I thought I was in for more of the same with Winter 18, a 9% ABV coffee-infused barley wine, soured and barrel-aged for some reason. It smelled rank, like cold stale black coffee. The flavour is better, however, the sourness a nuanced black cherry balsamic, followed by Turkish coffee notes adding a balancing sweetness. It's not one I'd drink a lot of, but a small glass provided plenty to think about.

The bottles of Torpid Mind by Czech gypsy brewer Badflash may have been supplied by the Czech delegate at the meeting as he was also wearing the t-shirt. It's an imperial stout of 10% ABV with smooth and creamy coffee flavours, livened up by just enough bitterness from leafy green-veg hops and any cloying sweetness washed away by black-tea tannins. No gimmicks here in this serious yet fun thumper.

The following morning was our last in Belgium. The vague plan had been to head for Brussels and tramp the well-worn path of familiar pubs before making for the airport. Before checking out of the hotel I opened a map and zoomed out of Leuven, noticing that Mechelen was nearby. It's also handy for the airport and neither of us had been before. That settled it. Train in twenty minutes?

Like many a town in the Low Countries, Mechelen takes its time to get going on a Sunday. When we arrived late morning one of the few options available was the town's ancient brewery, Het Anker, famous for the Gouden Carolus range of beers. That's where we headed.
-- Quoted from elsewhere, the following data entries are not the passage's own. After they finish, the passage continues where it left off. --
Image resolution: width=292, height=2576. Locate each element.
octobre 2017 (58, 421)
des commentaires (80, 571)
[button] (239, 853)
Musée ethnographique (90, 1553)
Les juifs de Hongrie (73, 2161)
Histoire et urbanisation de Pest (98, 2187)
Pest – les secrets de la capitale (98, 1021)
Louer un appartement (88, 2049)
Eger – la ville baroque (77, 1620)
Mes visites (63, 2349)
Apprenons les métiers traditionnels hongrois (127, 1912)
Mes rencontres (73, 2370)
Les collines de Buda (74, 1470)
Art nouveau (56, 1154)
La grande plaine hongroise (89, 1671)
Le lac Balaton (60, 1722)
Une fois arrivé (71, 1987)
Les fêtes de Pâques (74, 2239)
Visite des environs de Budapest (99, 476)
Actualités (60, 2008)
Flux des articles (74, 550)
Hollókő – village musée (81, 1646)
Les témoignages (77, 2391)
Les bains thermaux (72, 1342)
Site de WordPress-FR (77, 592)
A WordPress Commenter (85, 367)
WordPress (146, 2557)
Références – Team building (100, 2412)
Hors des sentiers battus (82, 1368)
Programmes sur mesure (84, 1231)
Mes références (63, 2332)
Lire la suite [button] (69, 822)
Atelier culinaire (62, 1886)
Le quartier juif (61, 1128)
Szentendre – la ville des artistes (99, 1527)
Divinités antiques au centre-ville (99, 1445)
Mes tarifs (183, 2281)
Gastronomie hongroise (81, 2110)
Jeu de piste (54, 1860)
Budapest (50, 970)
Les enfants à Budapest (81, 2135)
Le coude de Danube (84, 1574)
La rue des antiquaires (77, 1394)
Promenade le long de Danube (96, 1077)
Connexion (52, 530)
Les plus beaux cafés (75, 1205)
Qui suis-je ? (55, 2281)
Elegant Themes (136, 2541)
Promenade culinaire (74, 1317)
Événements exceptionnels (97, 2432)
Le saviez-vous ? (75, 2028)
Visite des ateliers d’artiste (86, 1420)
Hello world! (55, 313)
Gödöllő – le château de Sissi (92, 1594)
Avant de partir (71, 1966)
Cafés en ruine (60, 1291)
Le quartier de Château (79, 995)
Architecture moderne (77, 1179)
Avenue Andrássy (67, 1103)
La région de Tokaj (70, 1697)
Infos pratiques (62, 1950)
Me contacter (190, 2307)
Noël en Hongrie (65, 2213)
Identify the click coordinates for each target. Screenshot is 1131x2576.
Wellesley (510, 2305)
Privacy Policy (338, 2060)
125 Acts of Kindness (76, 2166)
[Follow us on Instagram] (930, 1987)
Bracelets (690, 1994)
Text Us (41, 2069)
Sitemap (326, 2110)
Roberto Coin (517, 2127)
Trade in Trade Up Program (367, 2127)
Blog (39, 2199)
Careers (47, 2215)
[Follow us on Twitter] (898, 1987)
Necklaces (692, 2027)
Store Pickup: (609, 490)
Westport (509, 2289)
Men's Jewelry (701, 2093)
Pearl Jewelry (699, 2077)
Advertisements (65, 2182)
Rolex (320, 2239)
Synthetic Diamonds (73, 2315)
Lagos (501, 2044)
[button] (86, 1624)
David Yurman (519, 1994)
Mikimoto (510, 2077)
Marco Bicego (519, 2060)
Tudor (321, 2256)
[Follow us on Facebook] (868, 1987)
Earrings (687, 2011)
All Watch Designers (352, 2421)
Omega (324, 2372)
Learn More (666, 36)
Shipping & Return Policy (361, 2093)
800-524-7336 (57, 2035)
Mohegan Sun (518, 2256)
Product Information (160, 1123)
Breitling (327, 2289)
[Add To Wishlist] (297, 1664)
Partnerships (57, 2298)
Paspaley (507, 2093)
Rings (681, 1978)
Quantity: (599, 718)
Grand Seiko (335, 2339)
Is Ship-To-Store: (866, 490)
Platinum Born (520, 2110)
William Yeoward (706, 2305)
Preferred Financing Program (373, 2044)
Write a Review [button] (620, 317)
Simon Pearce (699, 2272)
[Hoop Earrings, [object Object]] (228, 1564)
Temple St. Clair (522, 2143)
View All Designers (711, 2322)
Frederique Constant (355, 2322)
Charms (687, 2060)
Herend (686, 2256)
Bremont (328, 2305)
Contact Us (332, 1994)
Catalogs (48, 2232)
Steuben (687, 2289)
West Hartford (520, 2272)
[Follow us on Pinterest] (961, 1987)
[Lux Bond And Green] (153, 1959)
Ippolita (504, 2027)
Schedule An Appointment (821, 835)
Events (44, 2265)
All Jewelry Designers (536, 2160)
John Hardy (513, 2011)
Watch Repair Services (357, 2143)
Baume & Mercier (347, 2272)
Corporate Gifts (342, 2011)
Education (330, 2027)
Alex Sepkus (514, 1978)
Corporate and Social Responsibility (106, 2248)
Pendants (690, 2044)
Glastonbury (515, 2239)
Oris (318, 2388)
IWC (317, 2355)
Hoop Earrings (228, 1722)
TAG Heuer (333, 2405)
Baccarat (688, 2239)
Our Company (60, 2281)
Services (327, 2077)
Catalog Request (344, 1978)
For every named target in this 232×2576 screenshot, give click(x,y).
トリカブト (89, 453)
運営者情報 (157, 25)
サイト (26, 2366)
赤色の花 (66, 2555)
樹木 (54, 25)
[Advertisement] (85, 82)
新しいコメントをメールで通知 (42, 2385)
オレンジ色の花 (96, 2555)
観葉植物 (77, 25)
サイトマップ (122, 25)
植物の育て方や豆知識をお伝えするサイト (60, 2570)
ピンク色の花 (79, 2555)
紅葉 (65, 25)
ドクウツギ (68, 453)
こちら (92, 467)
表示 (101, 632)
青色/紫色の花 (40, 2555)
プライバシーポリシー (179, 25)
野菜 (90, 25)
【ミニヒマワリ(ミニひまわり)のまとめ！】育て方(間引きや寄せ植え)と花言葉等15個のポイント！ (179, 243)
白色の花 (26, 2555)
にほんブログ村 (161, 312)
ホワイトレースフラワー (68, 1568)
Having booked our tour we had a couple of minutes to kill in the brewery bar where I opted for Anker Pils, never having seen it before. Our tour-guide-to-be passed by the table and made a disdainful comment, which I thought odd for someone employed to put a positive spin on the brewery and its wares. On the tour later on we learned that Het Anker ceased brewing pils decades ago and this one, created to meet local demand, is contracted out to another brewer in a neighbouring town. As a Sunday morning pils it's fine: light, sweet and crisp, mixing a gentle lemon zest with dry grain husk. It's refreshing and uncomplicated and I was happy with it.

The tour of the quaint facility across the courtyard ended back in the bar with a run-through of the core range. I've covered most of them before but not Carolus Tripel. It's sweet for the style, showing higher fruit levels than normal, and corresponding lower spices. Served on draught it was clear and clean, though still with a big boozy punch. It's OK, but not a classic Belgian tripel by any measure. I'm not inclined to believe the bottled version will be any great shakes either.

Among the recent brand extensions is Cuvée van de Keizer Whisky Infused which started life as a one-off in their Indulgence series in 2015 but went on to become a permanent feature, and was on tap. It arrived a gorgeous clear red wine colour with a nose of plump raisin and, yes, whisky. The flavour is whisky first, then smooth and vinous malt-driven beer afterwards. There are no warm fruity esters, no booze heat despite 11.7% ABV, and generally no sharp edges. This is smooth to the point of being, well, dull. It's certainly nowhere near as complex as I was expecting.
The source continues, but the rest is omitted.